La prévention de l’anurie a fait des progrès considérables, fondés sur une lutte plus efficace contre le choc, sur l’utilisation de solutés à charge osmotique élevée (mannitol) et surtout sur l’emploi de certains diurétiques modifiant probablement la circulation intrarénale, tel le furosémide.

• Les néphropathies interstitielles sont certainement les plus fréquentes de toutes les néphropathies (plus de 30 p. 100 de la totalité). Dans leurs formes aiguës, elles relèvent essentiellement d’un processus microbien et réalisent le tableau de la pyélonéphrite aiguë. Cette infection du rein et du bassinet, avec pyurie (pus dans les urines), fièvre et frissons, évolue le plus souvent favorablement grâce à l’antibiothérapie. Ces pyélonéphrites compliquent parfois une anomalie des voies excrétrices, qu’il faudra rechercher par la radiologie, la grossesse étant également un facteur favorisant. Plus rarement, les néphropathies interstitielles aiguës ont une origine toxique, médicamenteuse en particulier.

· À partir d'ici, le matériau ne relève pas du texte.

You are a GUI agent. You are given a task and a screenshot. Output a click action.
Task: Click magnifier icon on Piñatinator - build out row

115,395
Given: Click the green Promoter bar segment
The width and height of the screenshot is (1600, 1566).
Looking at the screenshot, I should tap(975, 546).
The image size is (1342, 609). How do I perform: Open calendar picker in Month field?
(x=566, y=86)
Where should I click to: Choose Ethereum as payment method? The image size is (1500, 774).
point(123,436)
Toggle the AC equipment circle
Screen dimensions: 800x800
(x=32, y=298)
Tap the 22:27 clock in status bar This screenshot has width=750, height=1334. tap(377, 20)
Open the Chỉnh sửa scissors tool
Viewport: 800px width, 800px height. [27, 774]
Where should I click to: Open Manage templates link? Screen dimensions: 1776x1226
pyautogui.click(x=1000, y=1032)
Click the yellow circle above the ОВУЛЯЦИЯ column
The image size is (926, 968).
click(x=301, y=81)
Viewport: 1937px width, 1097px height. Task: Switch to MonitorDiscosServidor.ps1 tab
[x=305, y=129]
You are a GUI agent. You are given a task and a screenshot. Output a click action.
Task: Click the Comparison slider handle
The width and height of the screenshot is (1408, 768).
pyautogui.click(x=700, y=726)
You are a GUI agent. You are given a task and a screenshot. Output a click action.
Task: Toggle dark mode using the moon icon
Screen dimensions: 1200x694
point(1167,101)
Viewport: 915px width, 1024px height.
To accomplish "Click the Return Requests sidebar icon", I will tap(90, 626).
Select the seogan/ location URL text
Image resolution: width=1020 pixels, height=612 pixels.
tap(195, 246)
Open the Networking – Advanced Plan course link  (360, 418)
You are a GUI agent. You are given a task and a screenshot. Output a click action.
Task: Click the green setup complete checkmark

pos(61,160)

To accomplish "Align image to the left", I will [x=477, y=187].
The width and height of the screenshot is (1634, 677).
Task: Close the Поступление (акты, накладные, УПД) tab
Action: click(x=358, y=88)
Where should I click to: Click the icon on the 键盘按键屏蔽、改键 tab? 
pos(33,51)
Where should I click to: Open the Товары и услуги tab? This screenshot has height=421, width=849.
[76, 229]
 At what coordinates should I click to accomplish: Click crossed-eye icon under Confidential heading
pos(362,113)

Dans les néphropathies interstitielles chroniques, le tableau clinique est souvent plus larvé, et la maladie évolue lentement. L’hypertension artérielle est inconstante, et les œdèmes sont toujours absents. Les reins sont de taille réduite, bosselés ; le sédiment est riche, contenant des leucocytes, des germes ; l’insuffisance rénale est tardive et peu évolutive. Trois étiologies se partagent l’origine des néphropathies interstitielles chroniques : 1o tout d’abord l’infection urinaire et rénale persistante, à l’origine des pyélonéphrites chroniques, le diabète étant un facteur favorisant ; 2o l’abus des analgésiques, l’usage immodéré des médicaments, comme l’acide acétylsalicylique et la phénacétine (souvent survient une complication redoutable, la nécrose papillaire, et il est probable que la liste des substances susceptibles d’entraîner une néphrite interstitielle n’est pas close) ; 3o les causes métaboliques, comme la goutte, l’hypercalcémie (avec précipitation de cristaux dans le tissu interstitiel). Bien souvent, la néphropathie apparaît primitive.